**Task brief**
Emit the line that holds "Open settings via" and all lines following it through the end of the data, verbatim, and nothing else.

**Extracted data**

== Segment start ==

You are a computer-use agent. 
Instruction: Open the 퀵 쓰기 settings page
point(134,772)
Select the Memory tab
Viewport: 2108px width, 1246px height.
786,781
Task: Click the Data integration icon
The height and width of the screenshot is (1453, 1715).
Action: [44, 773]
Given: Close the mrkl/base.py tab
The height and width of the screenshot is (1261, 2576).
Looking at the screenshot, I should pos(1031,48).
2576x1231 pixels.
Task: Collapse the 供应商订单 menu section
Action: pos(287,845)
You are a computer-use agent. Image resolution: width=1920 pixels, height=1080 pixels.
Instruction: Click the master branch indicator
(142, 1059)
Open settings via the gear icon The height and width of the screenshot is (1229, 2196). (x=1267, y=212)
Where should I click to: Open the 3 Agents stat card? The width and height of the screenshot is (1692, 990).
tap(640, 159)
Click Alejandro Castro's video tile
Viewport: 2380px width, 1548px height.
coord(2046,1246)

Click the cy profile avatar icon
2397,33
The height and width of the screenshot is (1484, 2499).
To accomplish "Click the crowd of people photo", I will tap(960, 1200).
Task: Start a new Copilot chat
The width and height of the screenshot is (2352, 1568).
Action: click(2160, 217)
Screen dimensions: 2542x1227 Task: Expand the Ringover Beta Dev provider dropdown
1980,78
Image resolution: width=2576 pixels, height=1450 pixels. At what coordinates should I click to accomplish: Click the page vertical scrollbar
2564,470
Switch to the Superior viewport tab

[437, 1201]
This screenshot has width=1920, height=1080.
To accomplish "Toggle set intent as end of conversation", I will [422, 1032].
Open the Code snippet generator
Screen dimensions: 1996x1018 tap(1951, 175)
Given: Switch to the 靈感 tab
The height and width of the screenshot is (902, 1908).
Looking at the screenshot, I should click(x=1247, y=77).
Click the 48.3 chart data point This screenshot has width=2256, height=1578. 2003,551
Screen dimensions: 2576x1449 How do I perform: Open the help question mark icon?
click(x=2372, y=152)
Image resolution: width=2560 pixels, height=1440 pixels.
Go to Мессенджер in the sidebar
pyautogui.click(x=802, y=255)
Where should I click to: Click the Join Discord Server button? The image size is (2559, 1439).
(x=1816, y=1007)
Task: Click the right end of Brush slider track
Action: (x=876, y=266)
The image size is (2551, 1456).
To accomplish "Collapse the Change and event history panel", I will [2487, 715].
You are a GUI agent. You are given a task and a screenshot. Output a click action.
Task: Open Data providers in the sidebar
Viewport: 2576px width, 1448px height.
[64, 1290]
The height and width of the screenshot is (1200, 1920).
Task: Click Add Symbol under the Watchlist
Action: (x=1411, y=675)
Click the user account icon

== Segment end ==

**Answer box**
Open settings via the gear icon The height and width of the screenshot is (1229, 2196). (x=1267, y=212)
Where should I click to: Open the 3 Agents stat card? The width and height of the screenshot is (1692, 990).
tap(640, 159)
Click Alejandro Castro's video tile
Viewport: 2380px width, 1548px height.
coord(2046,1246)

Click the cy profile avatar icon
2397,33
The height and width of the screenshot is (1484, 2499).
To accomplish "Click the crowd of people photo", I will tap(960, 1200).
Task: Start a new Copilot chat
The width and height of the screenshot is (2352, 1568).
Action: click(2160, 217)
Screen dimensions: 2542x1227 Task: Expand the Ringover Beta Dev provider dropdown
1980,78
Image resolution: width=2576 pixels, height=1450 pixels. At what coordinates should I click to accomplish: Click the page vertical scrollbar
2564,470
Switch to the Superior viewport tab

[437, 1201]
This screenshot has width=1920, height=1080.
To accomplish "Toggle set intent as end of conversation", I will [422, 1032].
Open the Code snippet generator
Screen dimensions: 1996x1018 tap(1951, 175)
Given: Switch to the 靈感 tab
The height and width of the screenshot is (902, 1908).
Looking at the screenshot, I should click(x=1247, y=77).
Click the 48.3 chart data point This screenshot has width=2256, height=1578. 2003,551
Screen dimensions: 2576x1449 How do I perform: Open the help question mark icon?
click(x=2372, y=152)
Image resolution: width=2560 pixels, height=1440 pixels.
Go to Мессенджер in the sidebar
pyautogui.click(x=802, y=255)
Where should I click to: Click the Join Discord Server button? The image size is (2559, 1439).
(x=1816, y=1007)
Task: Click the right end of Brush slider track
Action: (x=876, y=266)
The image size is (2551, 1456).
To accomplish "Collapse the Change and event history panel", I will [2487, 715].
You are a GUI agent. You are given a task and a screenshot. Output a click action.
Task: Open Data providers in the sidebar
Viewport: 2576px width, 1448px height.
[64, 1290]
The height and width of the screenshot is (1200, 1920).
Task: Click Add Symbol under the Watchlist
Action: (x=1411, y=675)
Click the user account icon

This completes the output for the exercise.